*** BEREITGESTELLTE EINTRÄGE

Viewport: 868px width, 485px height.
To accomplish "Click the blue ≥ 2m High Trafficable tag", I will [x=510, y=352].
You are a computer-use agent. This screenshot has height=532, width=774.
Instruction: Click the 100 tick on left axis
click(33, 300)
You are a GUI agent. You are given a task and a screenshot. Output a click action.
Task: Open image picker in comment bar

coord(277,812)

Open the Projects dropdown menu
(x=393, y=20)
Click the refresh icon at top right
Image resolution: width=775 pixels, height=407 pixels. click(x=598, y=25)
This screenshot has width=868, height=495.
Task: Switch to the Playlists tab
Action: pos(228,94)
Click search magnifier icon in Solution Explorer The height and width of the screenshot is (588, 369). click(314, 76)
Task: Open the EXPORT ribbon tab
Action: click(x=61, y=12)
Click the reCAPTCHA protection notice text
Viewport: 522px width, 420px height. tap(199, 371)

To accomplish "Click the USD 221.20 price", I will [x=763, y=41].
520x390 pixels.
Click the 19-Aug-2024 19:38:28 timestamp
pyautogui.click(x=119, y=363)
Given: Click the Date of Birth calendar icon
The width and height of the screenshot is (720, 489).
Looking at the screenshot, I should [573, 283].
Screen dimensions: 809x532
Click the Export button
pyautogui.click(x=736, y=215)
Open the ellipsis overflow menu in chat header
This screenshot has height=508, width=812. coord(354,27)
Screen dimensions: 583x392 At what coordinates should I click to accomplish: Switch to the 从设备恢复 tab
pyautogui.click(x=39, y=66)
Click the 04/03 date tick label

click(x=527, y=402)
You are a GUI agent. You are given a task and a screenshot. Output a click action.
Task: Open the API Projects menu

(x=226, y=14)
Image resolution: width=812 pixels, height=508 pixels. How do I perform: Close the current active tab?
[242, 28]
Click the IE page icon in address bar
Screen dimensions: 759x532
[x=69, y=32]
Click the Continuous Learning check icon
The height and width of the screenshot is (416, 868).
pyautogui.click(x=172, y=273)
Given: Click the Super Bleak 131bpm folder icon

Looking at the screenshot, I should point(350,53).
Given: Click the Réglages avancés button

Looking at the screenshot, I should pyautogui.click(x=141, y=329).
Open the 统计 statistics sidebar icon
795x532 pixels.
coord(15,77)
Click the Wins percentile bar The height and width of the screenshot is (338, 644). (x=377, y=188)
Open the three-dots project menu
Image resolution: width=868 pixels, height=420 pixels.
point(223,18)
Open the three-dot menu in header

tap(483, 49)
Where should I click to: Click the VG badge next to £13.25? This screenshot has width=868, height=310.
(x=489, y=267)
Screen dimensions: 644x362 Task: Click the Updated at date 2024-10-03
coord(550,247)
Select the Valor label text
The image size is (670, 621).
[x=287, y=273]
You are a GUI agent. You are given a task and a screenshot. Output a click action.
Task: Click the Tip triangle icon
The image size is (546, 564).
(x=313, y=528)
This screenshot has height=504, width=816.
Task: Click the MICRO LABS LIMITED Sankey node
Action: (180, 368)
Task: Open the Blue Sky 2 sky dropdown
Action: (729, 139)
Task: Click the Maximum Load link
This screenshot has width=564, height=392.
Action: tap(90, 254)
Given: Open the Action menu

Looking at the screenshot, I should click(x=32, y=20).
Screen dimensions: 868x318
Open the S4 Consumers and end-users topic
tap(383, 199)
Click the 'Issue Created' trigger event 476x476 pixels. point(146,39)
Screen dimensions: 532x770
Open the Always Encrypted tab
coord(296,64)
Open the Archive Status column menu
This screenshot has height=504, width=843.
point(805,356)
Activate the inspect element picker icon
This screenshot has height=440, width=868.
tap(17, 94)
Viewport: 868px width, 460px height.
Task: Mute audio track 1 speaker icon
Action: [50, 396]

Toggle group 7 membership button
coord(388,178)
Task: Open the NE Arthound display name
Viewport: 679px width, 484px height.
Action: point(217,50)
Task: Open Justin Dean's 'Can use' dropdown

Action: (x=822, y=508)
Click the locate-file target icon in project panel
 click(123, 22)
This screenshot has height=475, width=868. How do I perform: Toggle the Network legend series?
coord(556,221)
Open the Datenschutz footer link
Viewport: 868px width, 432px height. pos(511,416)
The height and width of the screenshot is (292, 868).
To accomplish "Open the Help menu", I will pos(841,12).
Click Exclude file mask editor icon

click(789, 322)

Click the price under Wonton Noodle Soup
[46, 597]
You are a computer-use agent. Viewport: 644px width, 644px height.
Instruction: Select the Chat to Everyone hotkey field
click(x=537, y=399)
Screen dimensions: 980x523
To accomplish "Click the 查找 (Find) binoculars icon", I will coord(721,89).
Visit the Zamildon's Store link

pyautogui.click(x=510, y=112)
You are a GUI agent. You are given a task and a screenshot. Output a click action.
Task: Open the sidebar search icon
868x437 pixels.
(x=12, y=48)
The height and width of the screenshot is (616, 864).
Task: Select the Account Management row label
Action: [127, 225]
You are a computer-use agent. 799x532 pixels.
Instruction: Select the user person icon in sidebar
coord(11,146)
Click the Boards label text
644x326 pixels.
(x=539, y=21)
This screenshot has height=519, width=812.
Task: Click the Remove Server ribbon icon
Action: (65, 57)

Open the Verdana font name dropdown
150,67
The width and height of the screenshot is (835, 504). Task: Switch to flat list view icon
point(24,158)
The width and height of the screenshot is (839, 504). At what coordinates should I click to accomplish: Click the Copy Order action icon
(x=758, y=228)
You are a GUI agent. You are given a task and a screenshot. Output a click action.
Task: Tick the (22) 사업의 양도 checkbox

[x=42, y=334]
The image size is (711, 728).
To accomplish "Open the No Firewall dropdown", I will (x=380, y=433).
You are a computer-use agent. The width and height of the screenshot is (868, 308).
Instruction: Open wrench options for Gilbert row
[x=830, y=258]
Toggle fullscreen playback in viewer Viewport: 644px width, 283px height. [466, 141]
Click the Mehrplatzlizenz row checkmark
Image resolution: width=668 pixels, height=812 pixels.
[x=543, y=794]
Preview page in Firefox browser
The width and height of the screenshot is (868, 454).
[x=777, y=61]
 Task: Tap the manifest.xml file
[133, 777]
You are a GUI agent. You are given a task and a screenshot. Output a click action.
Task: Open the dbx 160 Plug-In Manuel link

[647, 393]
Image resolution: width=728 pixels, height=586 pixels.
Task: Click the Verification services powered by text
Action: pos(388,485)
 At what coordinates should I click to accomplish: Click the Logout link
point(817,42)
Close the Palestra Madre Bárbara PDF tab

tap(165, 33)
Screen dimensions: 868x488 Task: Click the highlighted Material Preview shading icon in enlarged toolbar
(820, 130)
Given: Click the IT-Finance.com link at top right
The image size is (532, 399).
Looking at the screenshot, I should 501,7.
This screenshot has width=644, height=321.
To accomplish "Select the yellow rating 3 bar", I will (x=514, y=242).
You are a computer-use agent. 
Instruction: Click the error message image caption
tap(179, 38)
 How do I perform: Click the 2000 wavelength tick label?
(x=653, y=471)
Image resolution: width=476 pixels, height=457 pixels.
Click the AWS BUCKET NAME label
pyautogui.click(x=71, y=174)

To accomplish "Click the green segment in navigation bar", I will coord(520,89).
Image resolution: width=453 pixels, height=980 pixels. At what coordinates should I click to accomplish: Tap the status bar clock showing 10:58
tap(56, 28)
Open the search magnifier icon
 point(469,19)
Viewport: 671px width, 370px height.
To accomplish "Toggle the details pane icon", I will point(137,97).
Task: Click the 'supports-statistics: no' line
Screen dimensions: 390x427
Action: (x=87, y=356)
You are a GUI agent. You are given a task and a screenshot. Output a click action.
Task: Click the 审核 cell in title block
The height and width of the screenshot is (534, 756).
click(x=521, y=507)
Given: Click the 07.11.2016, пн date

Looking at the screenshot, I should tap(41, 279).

******

AUFGABE:
Finde in der Liste oben jede Zeile, in der die Zeichenfolge "magnifier" vorkommt, und schreibe sie vollständig ab.

GELÖSTE AUFGABE:
Click search magnifier icon in Solution Explorer The height and width of the screenshot is (588, 369). click(314, 76)
Open the search magnifier icon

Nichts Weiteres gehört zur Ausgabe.